___ Exercise data ___

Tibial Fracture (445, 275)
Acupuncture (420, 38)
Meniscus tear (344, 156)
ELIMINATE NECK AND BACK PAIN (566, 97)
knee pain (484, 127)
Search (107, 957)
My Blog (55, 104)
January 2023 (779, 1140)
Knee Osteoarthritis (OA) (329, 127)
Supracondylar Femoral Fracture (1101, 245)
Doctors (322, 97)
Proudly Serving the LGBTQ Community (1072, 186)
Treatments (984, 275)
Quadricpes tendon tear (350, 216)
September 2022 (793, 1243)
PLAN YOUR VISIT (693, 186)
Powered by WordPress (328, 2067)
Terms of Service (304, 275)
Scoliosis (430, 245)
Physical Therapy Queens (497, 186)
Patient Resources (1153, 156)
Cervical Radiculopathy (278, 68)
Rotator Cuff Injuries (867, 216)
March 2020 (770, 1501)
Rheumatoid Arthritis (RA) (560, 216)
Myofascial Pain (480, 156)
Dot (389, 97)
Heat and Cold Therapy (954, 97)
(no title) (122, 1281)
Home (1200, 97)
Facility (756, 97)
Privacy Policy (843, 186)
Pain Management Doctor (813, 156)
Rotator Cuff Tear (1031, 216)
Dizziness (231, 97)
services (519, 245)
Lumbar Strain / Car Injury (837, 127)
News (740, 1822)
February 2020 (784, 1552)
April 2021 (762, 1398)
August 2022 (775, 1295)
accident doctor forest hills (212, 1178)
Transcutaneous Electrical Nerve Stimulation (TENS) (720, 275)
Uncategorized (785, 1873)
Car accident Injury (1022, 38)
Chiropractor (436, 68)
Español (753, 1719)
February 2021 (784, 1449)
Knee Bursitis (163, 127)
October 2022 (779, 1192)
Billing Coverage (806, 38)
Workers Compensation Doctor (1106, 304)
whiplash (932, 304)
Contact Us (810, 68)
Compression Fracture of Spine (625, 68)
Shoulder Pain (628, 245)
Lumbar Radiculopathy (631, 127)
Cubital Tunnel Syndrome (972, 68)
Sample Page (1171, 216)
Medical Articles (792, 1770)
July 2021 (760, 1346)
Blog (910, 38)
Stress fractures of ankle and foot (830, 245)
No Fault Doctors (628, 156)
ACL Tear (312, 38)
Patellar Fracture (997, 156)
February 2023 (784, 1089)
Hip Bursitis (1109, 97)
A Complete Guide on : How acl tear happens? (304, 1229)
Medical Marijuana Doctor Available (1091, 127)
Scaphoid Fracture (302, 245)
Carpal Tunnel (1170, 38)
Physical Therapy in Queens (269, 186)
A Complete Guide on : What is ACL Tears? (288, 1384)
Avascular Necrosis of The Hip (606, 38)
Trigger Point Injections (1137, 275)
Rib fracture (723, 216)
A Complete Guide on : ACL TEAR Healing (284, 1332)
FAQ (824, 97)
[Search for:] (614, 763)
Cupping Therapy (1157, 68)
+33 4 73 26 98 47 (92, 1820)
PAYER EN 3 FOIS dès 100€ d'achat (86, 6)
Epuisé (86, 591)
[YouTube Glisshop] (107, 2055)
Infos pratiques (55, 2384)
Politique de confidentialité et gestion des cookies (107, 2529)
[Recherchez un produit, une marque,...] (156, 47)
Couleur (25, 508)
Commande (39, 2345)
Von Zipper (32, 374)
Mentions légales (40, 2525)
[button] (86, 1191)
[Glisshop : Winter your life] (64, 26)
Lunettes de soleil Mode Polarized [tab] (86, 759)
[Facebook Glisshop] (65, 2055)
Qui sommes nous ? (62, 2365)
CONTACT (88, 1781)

___

**Your objective**
Lines with "February" in them are what the answer must contain; copy each from the records above.

**Solved exercise**
February 2020 (784, 1552)
February 2021 (784, 1449)
February 2023 (784, 1089)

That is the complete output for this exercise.